* **Material for this task**
# # #

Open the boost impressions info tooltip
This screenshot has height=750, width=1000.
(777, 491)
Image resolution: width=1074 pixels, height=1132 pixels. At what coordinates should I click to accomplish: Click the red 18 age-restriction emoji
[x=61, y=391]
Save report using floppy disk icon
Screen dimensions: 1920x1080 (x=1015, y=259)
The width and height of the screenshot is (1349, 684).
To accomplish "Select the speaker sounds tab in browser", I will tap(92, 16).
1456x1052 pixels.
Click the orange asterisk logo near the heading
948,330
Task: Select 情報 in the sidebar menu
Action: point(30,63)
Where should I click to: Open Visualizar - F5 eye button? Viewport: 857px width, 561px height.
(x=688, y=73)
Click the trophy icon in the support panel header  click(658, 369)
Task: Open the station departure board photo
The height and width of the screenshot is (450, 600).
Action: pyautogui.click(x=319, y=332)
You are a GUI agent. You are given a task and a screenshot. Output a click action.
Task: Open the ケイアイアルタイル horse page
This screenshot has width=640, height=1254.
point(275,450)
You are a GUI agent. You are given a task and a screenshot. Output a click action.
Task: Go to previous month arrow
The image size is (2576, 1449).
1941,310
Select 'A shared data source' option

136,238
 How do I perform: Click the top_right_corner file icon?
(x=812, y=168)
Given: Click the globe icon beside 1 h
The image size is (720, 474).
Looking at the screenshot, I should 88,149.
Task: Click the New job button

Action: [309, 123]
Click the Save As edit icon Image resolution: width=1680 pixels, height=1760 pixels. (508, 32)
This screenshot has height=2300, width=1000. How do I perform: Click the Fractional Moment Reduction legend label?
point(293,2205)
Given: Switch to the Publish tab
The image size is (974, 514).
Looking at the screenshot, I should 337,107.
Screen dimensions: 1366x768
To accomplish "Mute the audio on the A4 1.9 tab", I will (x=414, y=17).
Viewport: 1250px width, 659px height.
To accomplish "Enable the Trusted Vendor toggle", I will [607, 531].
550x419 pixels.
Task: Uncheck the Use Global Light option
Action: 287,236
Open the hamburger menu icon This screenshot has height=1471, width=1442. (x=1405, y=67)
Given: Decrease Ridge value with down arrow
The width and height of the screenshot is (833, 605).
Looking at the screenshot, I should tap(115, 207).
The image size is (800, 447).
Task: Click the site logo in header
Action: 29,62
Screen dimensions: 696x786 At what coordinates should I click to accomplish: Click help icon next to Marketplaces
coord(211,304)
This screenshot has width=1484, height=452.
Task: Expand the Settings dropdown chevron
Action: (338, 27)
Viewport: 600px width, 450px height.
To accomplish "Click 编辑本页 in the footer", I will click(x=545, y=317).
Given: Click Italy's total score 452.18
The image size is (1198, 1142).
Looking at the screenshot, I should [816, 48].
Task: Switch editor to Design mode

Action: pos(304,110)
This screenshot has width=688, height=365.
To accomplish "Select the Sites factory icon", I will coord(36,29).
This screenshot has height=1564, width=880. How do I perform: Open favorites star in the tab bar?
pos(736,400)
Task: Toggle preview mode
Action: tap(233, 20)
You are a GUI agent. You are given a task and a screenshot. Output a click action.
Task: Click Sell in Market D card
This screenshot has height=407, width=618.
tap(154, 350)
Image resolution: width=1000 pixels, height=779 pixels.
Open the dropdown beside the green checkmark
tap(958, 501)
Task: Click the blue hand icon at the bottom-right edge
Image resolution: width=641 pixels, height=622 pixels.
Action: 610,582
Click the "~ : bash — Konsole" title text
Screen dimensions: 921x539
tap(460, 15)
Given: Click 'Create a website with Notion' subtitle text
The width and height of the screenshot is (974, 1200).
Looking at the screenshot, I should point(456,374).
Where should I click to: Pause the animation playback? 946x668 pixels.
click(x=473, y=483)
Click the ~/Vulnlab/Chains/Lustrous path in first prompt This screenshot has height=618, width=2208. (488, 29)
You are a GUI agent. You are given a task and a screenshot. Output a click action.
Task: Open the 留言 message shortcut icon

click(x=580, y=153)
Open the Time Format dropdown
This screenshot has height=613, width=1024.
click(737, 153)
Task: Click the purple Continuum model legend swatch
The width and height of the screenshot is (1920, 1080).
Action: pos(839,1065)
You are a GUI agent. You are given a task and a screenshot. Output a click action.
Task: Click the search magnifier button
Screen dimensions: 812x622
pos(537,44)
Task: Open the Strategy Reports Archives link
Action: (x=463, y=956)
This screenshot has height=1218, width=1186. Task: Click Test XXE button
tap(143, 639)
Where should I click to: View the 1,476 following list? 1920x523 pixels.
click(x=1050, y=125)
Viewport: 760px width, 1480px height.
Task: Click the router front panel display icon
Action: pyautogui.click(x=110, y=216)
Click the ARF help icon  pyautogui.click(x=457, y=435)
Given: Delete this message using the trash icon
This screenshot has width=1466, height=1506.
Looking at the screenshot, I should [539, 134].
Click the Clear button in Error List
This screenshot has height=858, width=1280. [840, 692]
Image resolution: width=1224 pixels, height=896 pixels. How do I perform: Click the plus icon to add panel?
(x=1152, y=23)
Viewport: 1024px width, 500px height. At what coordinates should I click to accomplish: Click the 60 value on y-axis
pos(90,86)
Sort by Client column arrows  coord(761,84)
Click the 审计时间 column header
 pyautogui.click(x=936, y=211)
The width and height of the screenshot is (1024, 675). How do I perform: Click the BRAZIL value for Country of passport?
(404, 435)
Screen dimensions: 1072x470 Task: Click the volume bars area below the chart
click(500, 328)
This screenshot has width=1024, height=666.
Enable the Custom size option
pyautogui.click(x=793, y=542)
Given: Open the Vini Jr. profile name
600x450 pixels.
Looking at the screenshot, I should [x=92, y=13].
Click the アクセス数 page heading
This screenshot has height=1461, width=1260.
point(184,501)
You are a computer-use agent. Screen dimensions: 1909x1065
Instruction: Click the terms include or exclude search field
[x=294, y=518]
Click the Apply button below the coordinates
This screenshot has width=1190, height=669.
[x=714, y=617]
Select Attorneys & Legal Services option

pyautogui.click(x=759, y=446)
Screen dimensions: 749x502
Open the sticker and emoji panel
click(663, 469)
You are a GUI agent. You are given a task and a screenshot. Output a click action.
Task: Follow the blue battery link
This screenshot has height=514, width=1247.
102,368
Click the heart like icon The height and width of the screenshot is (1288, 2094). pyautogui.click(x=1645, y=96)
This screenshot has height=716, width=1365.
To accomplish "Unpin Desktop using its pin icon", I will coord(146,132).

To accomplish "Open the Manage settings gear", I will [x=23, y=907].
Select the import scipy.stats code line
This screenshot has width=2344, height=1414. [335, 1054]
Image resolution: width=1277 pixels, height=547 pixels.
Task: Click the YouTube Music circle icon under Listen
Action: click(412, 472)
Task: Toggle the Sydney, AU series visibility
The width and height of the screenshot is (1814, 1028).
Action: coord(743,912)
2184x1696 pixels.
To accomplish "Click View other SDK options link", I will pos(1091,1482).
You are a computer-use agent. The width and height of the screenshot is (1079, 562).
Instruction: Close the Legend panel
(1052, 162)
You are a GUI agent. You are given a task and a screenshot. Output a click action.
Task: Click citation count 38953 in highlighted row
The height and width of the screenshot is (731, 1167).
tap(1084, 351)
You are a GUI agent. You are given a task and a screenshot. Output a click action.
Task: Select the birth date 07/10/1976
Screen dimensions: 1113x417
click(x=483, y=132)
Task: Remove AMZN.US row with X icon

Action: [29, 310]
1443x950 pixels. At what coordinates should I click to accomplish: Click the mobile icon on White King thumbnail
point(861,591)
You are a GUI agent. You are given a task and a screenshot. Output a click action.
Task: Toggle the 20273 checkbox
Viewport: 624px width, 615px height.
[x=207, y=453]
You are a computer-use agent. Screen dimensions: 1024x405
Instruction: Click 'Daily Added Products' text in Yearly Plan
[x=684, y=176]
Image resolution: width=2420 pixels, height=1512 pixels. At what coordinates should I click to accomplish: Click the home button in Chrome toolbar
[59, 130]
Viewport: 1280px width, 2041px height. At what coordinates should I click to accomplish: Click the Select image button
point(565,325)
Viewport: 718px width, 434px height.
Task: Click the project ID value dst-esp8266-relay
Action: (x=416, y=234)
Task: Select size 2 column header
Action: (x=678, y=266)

# # #

* **Exercise goal**
Reproduce the items verbatim from the line with "2184x1696 pixels." to the line with "[x=684, y=176]", inclusive.

* **Result of the task**
2184x1696 pixels.
To accomplish "Click View other SDK options link", I will pos(1091,1482).
You are a computer-use agent. The width and height of the screenshot is (1079, 562).
Instruction: Close the Legend panel
(1052, 162)
You are a GUI agent. You are given a task and a screenshot. Output a click action.
Task: Click citation count 38953 in highlighted row
The height and width of the screenshot is (731, 1167).
tap(1084, 351)
You are a GUI agent. You are given a task and a screenshot. Output a click action.
Task: Select the birth date 07/10/1976
Screen dimensions: 1113x417
click(x=483, y=132)
Task: Remove AMZN.US row with X icon

Action: [29, 310]
1443x950 pixels. At what coordinates should I click to accomplish: Click the mobile icon on White King thumbnail
point(861,591)
You are a GUI agent. You are given a task and a screenshot. Output a click action.
Task: Toggle the 20273 checkbox
Viewport: 624px width, 615px height.
[x=207, y=453]
You are a computer-use agent. Screen dimensions: 1024x405
Instruction: Click 'Daily Added Products' text in Yearly Plan
[x=684, y=176]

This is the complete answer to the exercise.